Regulatory agencies should mandate not only confirmatory trials after rapid approvals but should also critically address post-marketing safety concerns. Expedited approval processes should be limited to indications for true unmet clinical needs. When approving drugs, both regulatory agencies and medical societies should adhere to indications as studied, thereby limiting unwarranted prescribing. Retraction of drug approvals should be followed by guideline retractions.

Bias in journal reporting should be eliminated and all data should be available at the time of issuance of both regular approvals and expedited approvals [131]. Data should be presented in a more palatable manner for both physicians and the lay press by employing measures such as absolute risk reductions, number needed to treat and number needed to harm [132]. When applicable, reporting the fragility index, as an indication of trial data robustness, should be considered [67]. Concluding statements in abstracts should be simple and clear and strictly relate to the primary endpoint. Stating FCI’s to readers and audiences should be mandatory, but FCI’s should ideally be avoided.

Our societal responsibility transcends oncological care. Implementation of costly low-value oncological treatments invariably impacts health care accessibility in other medical fields. At least in our country, for the price of one pembrolizumab dose administration [133], four type 1 diabetes mellitus patients can use a flash glucose monitoring system for almost a year to better manage their disease [134], against which they face a lifelong battle.
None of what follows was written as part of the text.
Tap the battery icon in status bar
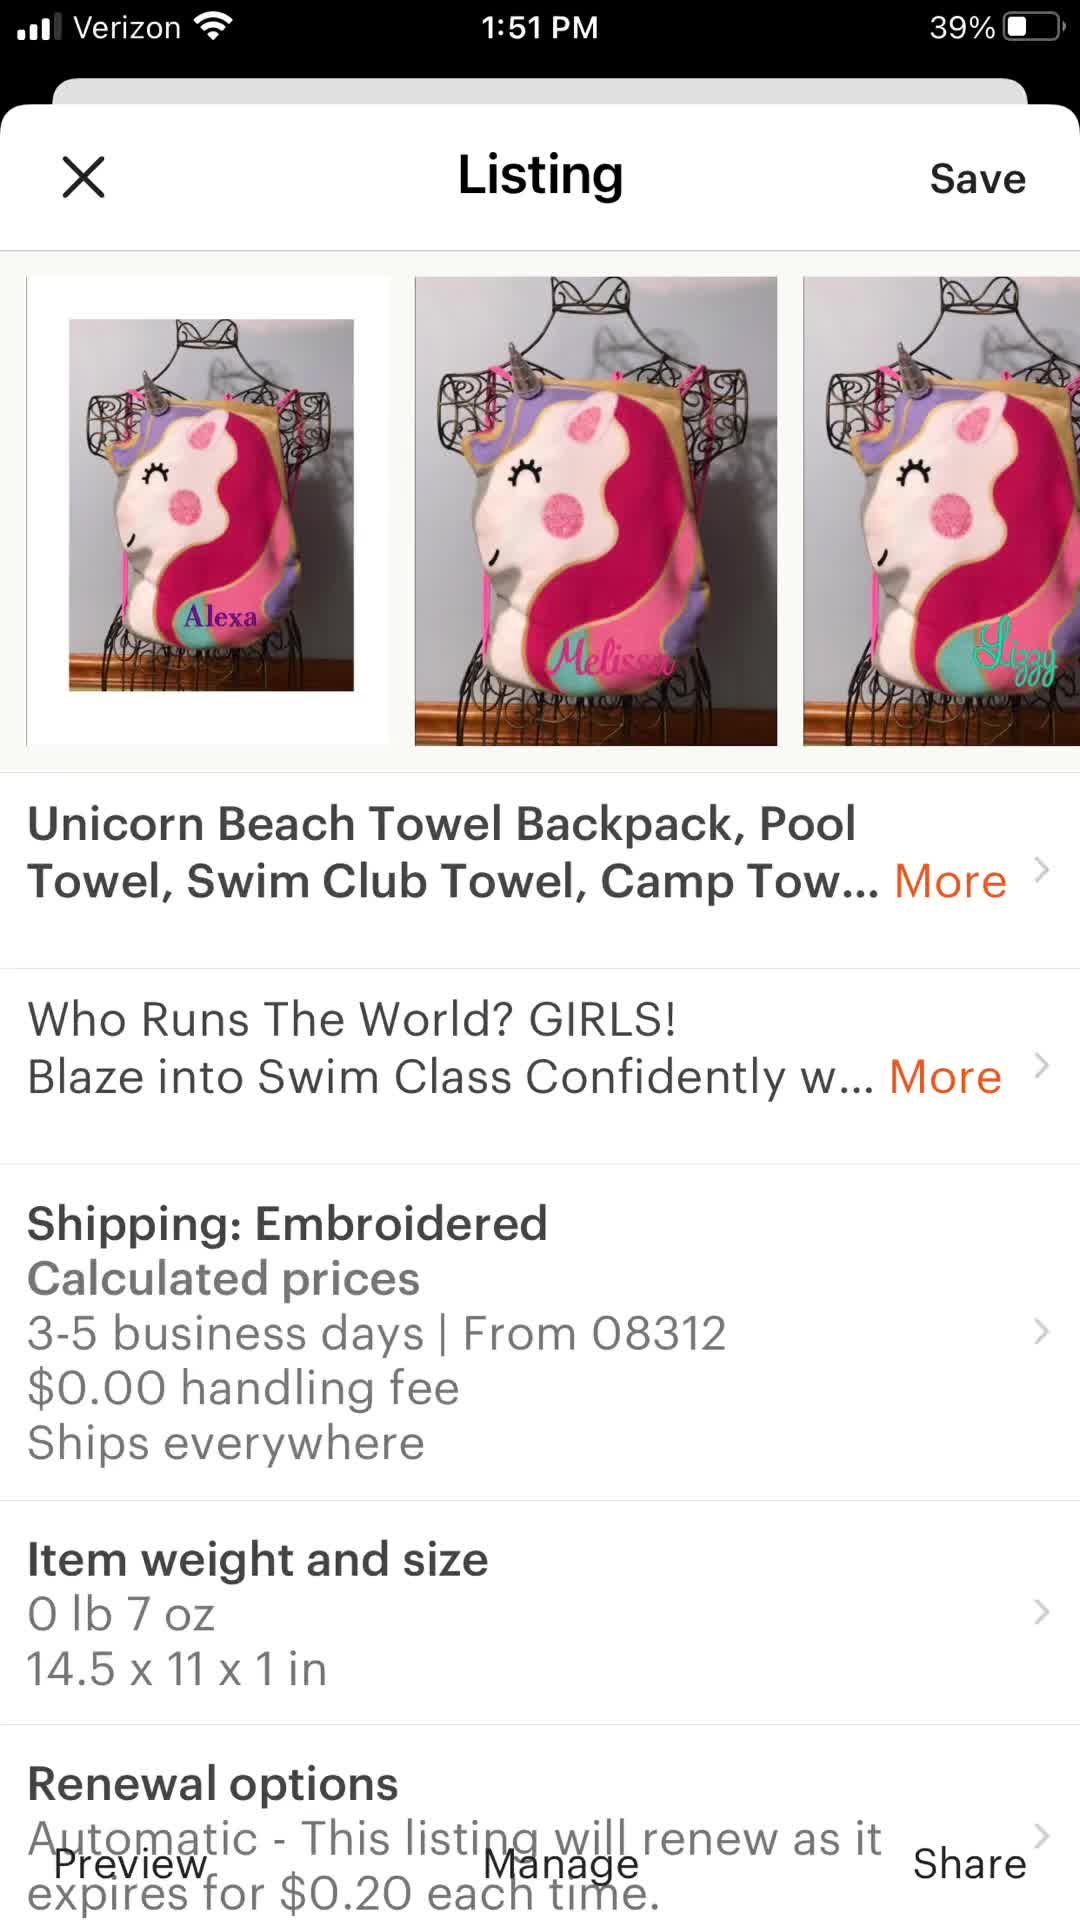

We should, as health care advocates, scrutinise drug pricing and aim for fair distribution of health care spending. Concerted efforts are needed at all levels (physicians, clinical researchers, medical societies, drug companies, regulatory agencies, payers and politicians) for this to be effectively addressed. Integration of value-based scales into regulatory agency policies should raise the bar for drug approvals as well as influence drug pricing and availability. As oncology drugs may often be dosed higher or more frequently than needed, lower doses, alternate dosing schedules and shorter treatment times should be studied [135]. Efforts have been initiated to reduce the use of inappropriate tests, treatments, procedures and costs in oncology, such as the ‘Choosing Wisely’ initiative [136].

The COVID-19 pandemic has impacted health care resources urging the medical community to increasingly adhere to only high-value health care interventions in all medical fields. Strictly selecting high-value cancer care should carry momentum in the oncology landscape far beyond this world disruptive event.